"My son’s battle for Autism Diagnosis"

I am posting here as I am absolutely at my wits end due to the lack of support I have received for my son and don’t know where else to turn. I had a traumatic birth and my son was premature. His milestones were delayed and I first raised concerns that I suspected he is Autistic, when he was aged 1. I was told by my health visitor at the time that as a first time Mum, I didn’t know any better and he would catch up. I raised concerns again at his subsequent check ups and was told again that he was “probably fine”. I am a teacher and work with many ASN children so have a professional understanding as well as a personal ones. My concerns were dismissed. 

I spoke with his council nursery who agreed and said they had wondered the same thing but had never raised it with me. I started with a new health visitor and so the process began again of me raising concerns which were initially dismissed by my new health visitor. I took my son to my GP as part of his sensory issues meant that he was refusing almost all foods and was losing weight and dropping down the centiles. Having met him once, she immediately agreed and referred him for an Autism assessment in 2019. 

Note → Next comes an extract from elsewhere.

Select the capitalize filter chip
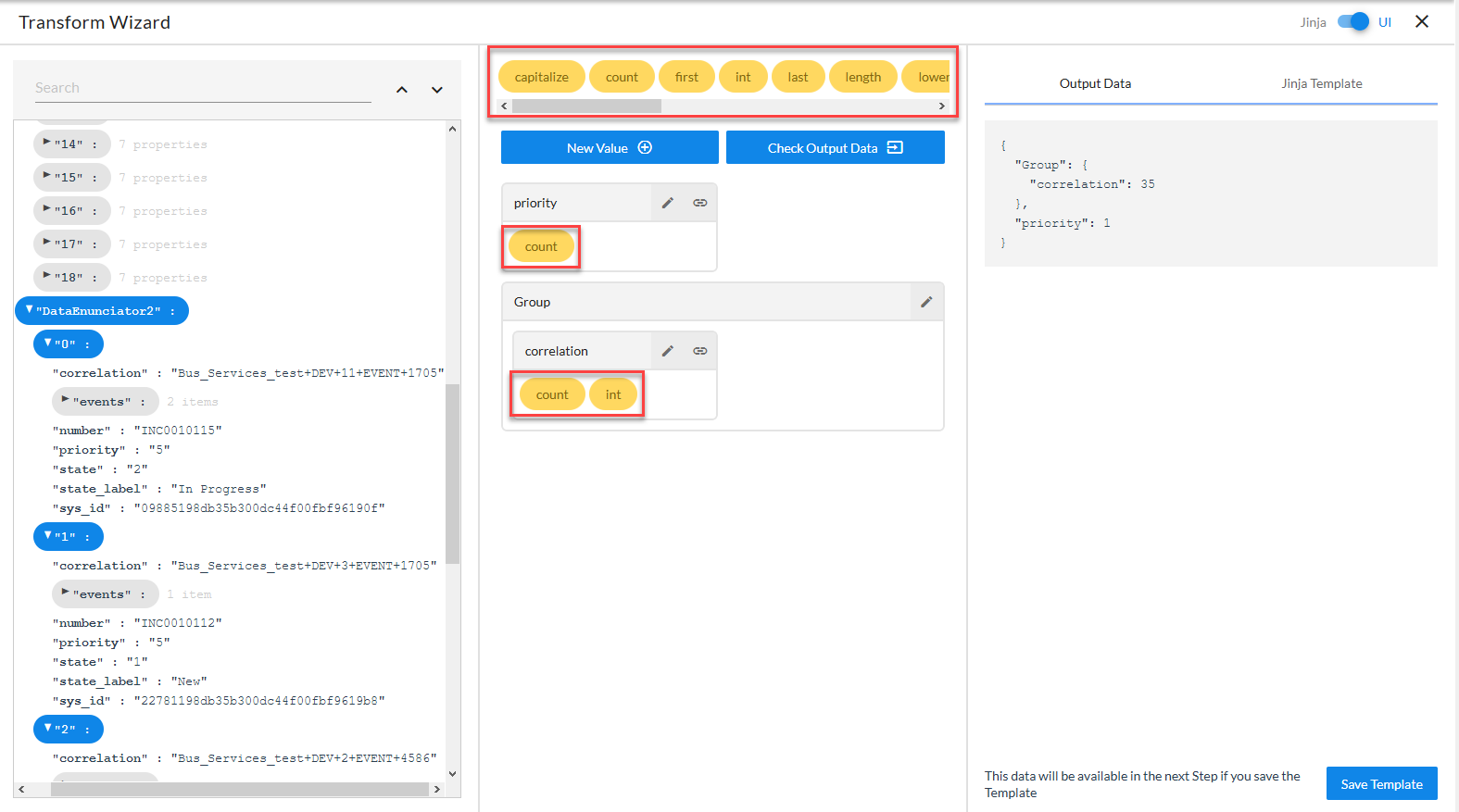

In March 2020, when he was 4, he was seen by the specialist pre school nurse and she also agreed that he is almost certainly Autistic and placed him on the list for diagnosis. He was discharged from the health visitor when he turned 5 in May 2020. In July 2020 he had a phone consultation with a dietitian who requested bloods to be done. These bloods have never been done. He is still very small for his age and has a very limited diet. We had a telephone consultation with Occupational Health due to the motor skill difficulties he has. She sent us some cutlery and discharged us. 

After a year on the Autism diagnosis waiting list, I’ve been told that I should have been referred to a different team when he started school in August 2020. This did not happen and he is currently in limbo, sitting on the wrong team, still waiting for diagnosis and help and support. He is struggling in school and I am struggling with the weight of fighting for him for five years and being no further forward. I understand services are very stretched and covid has not helped but we need help. I need him to be formally diagnosed so that I can begin to properly access the help he needs in school and beyond. I am so sad and stressed and angry. I feel we are continually forgotten about and that no one cares about the impact this is having on me and my son.